Actions to take:
a – Name every store or food brand that the forum thread on deli meats mentions.
b – Duplicate the forum thread on deli meats word for word from "I have recently" to "have any reccomendations?".
c – Pick up the forum thread on deli meats and nitrates at its final sentence and write what comes next.

Given text:
%%
Originally Posted by pg600rr
So I know most (i.e. 99%) of deli meats are complete shit. In the past month I have switched to eating almost entirely organic/fresh foods. It has not been easy (or cheap) but already feeling the benefits. One of the biggest pain in the asses is cooking small turkey or chicken, then using it for sandwhich/wrap meats. It would be waayyy easier to just grad some meat at the deli, however I have yet to find a local deli that cooks & shaves their own meat.
I have recently came across some 'natural organic' prepackaged deli meats at trader Joes by Applegate Farms. They say Nitrate and preservitive free but I am still hesitant. Anyone try these or have any reccomendations?
It is expensive but I try to eat grass fed meats. The organic stuff doesn't seem much better than regular factory raised animals.
I read this article today about nitrates and thought it might be of help.http://www.advicegoddess.com/goddessblog.html
For Anybody Wasting Their Money On Nitrate-Free Bacon
Somebody in the comments talked about going to Whole Foods and buying that pricey nitrate-free bacon. I don't know about you, but I don't have dollar bills I'm particularly interested in getting rid of, so I buy the cheap-ass bacon at the supermarket (low-sodium, if I can find it, because it's really salty even in that variety).
%%
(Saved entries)
%%
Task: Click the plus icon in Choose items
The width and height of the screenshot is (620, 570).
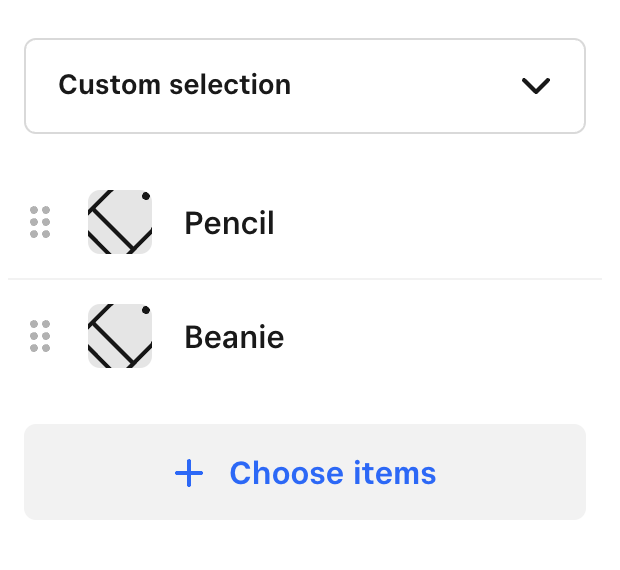Action: [x=189, y=473]
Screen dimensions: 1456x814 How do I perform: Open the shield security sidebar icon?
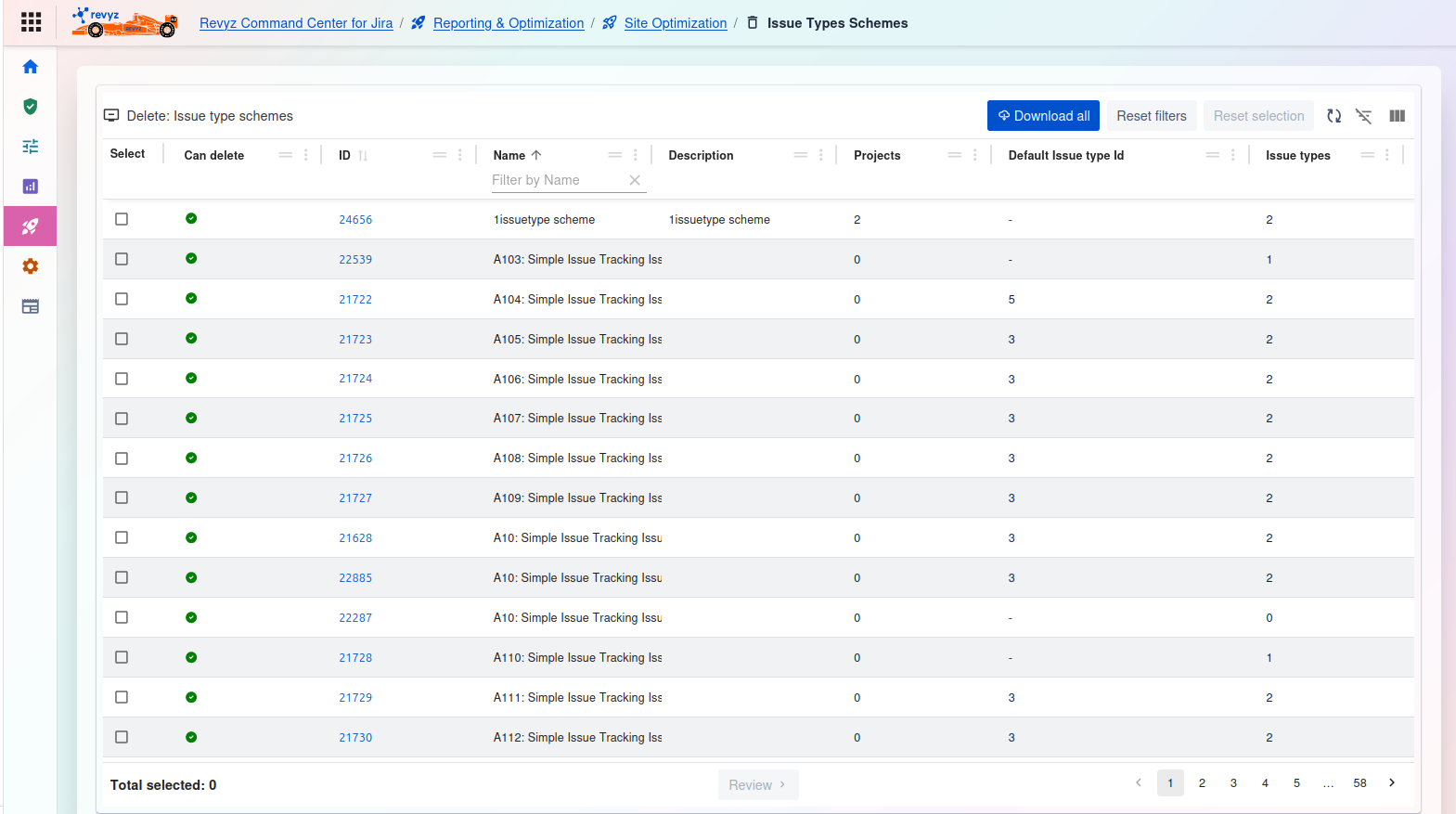click(x=31, y=107)
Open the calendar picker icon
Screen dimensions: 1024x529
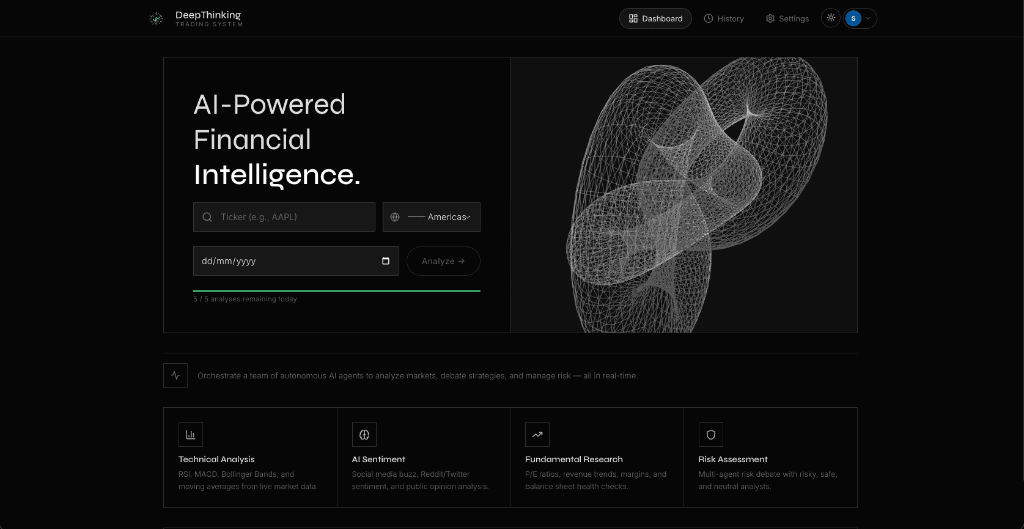point(385,261)
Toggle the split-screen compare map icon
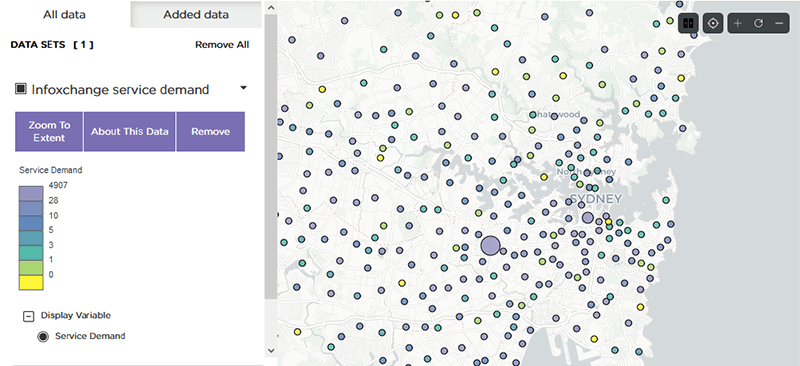 tap(688, 23)
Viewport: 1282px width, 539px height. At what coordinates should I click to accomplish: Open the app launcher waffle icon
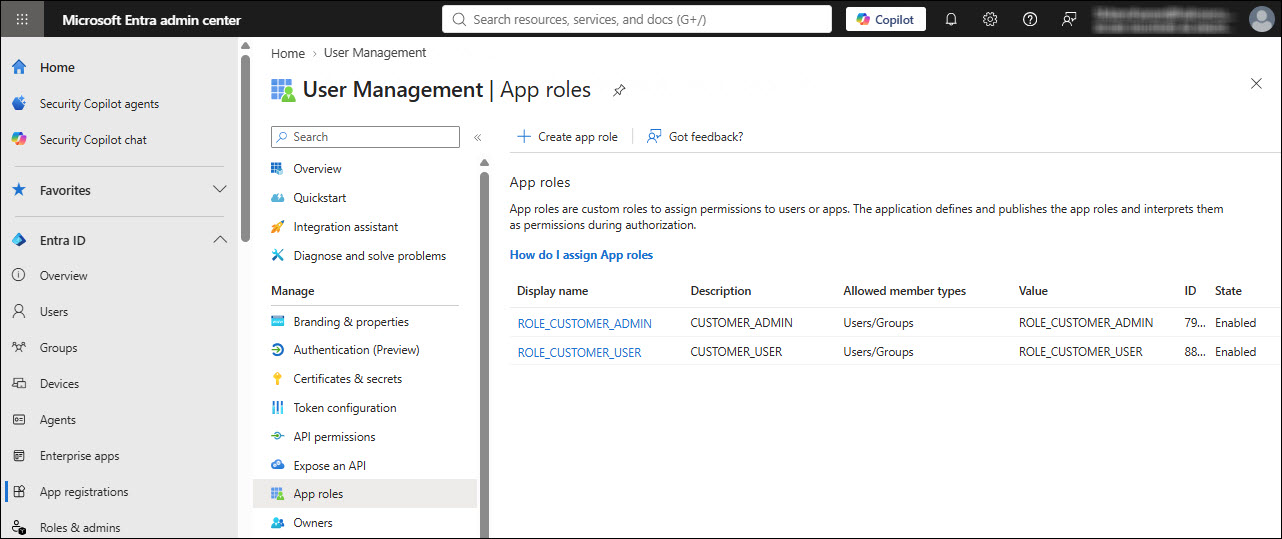coord(22,19)
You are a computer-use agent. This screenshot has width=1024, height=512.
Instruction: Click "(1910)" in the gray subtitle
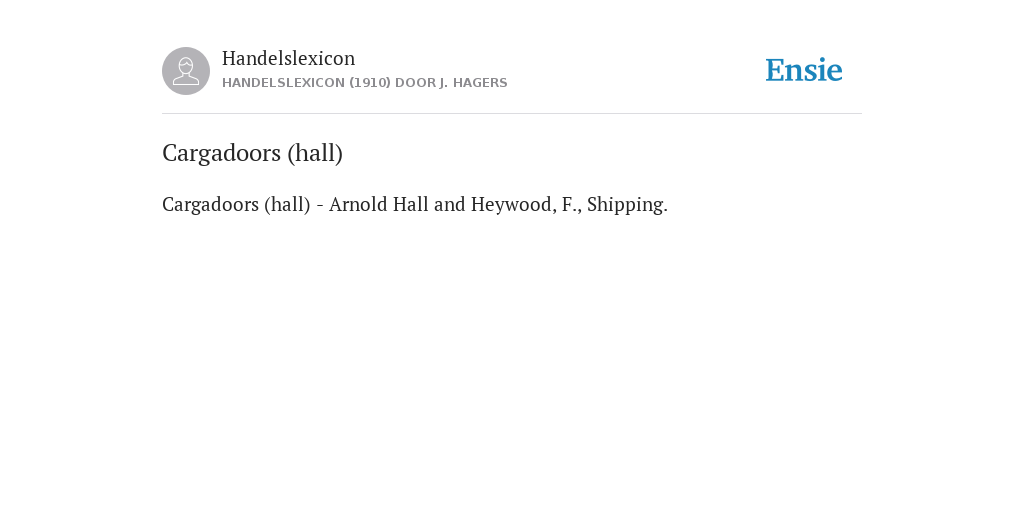(370, 83)
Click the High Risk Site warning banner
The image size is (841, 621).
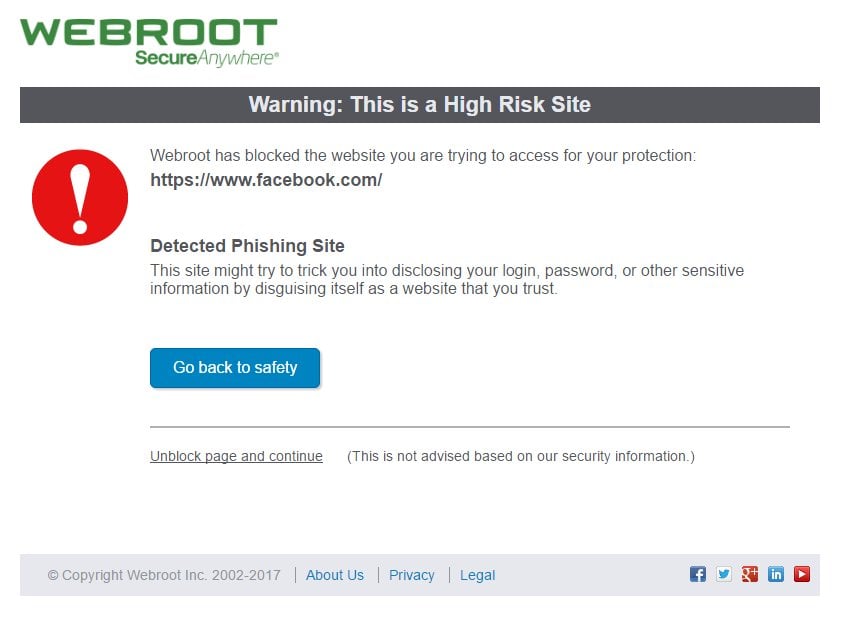(x=420, y=105)

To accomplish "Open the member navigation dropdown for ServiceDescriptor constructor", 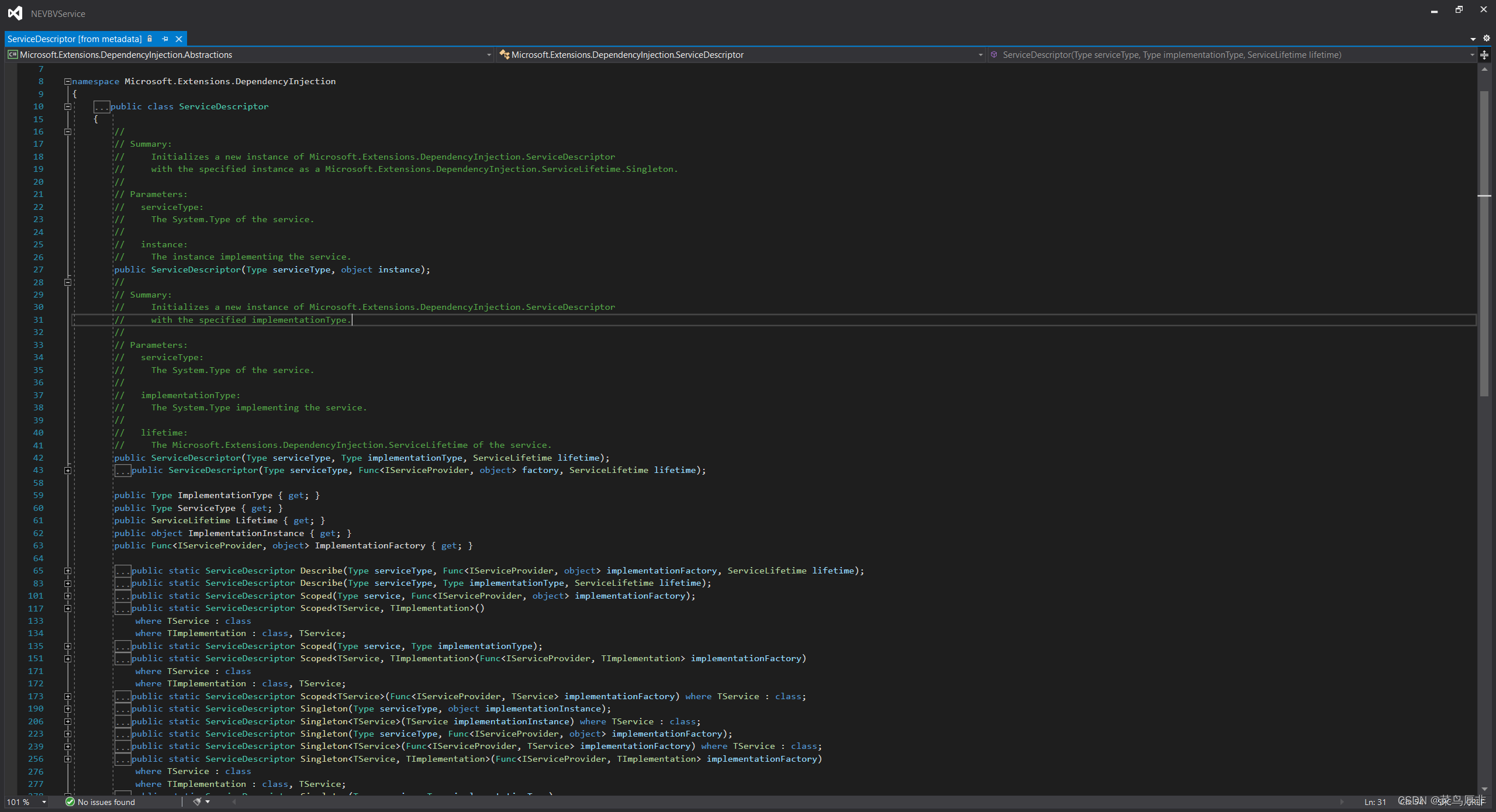I will 1232,54.
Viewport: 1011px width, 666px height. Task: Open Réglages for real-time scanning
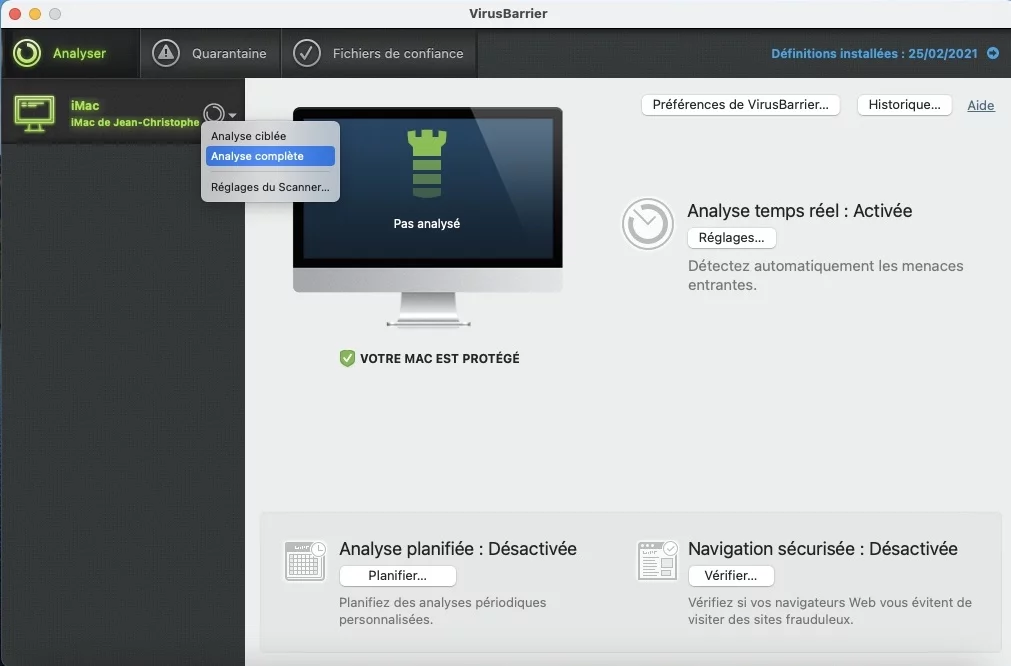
%%
Answers in order:
a – trader Joes, Applegate Farms, Whole Foods

b –
I have recently came across some 'natural organic' prepackaged deli meats at trader Joes by Applegate Farms. They say Nitrate and preservitive free but I am still hesitant. Anyone try these or have any reccomendations?

c –
I actually read a study that relates that I think is behind this portion of this New York Times piece, but I'm running out and I can't remember which one it is or where I found it. Luckily, Harold McGee is there to clear things up:
Then there's the ongoing saga of nitrite and nitrate, which give hams, bacon, hot dogs, bologna and other salt-cured meats their special color and tang. Nitrite reacts in the meat tissue to form nitric oxide, which binds tightly to the iron in myoglobin and turns it a stable red. Nitrite is also toxic to many microbes, including the bacteria that cause botulism, so it's a critical preservative in cured sausages. For centuries meats were treated with a liberal mixture of salt and saltpeter, or sodium nitrate, which bacteria on the meat converted into nitrite. Nowadays manufacturers generally use very small quantities of pure nitrite, or a mixture of nitrite and nitrate.
In the 1970s, the nitrite and nitrate in cured meats fell under the suspicion that they might cause cancer. Later research showed that we get far more of these chemicals from vegetables like celery, spinach and lettuce. Their abundant nitrate comes from the soil and is turned into nitrite by bacteria living in our mouths.
Nevertheless consumers remain wary of nitrite-cured meats. And United States Department of Agriculture regulations forbid the use of pure nitrate or nitrite in foods labeled "natural" or "organic."
So ingenious manufacturers figured out how to replace the pure chemicals with a mix of nitrate-rich vegetable extracts and bacterial cultures that convert the nitrate into nitrite. (Celery-juice powder, for one, is especially rich in nitrate and has little flavor of its own.) As a result, natural and organic hot dogs that once were quite drab are starting to look better.
According to a review from the American Meat Science Association, recent studies at Iowa State University show that careful formulation and processing can produce vegetable-cured hot dogs and hams that are quite similar to their nitrite-cured models in color and flavor. They are not, however, free of nitrites or nitrates, no matter what the label suggests.
Here's Sandy Szwarc on the topic. (I don't normally link to her because she doesn't understand copyright law or fair use, and I don't want to put her panties in a wad -- see the statement at the bottom of her page.)
UPDATE: Dr. Michael Eades, who is just fantastic at cutting through the accepted dietary crapthink, sent me this study from the American Journal of Clinical Nutrition: "Food sources of nitrates and nitrites: the physiologic context for potential health benefits."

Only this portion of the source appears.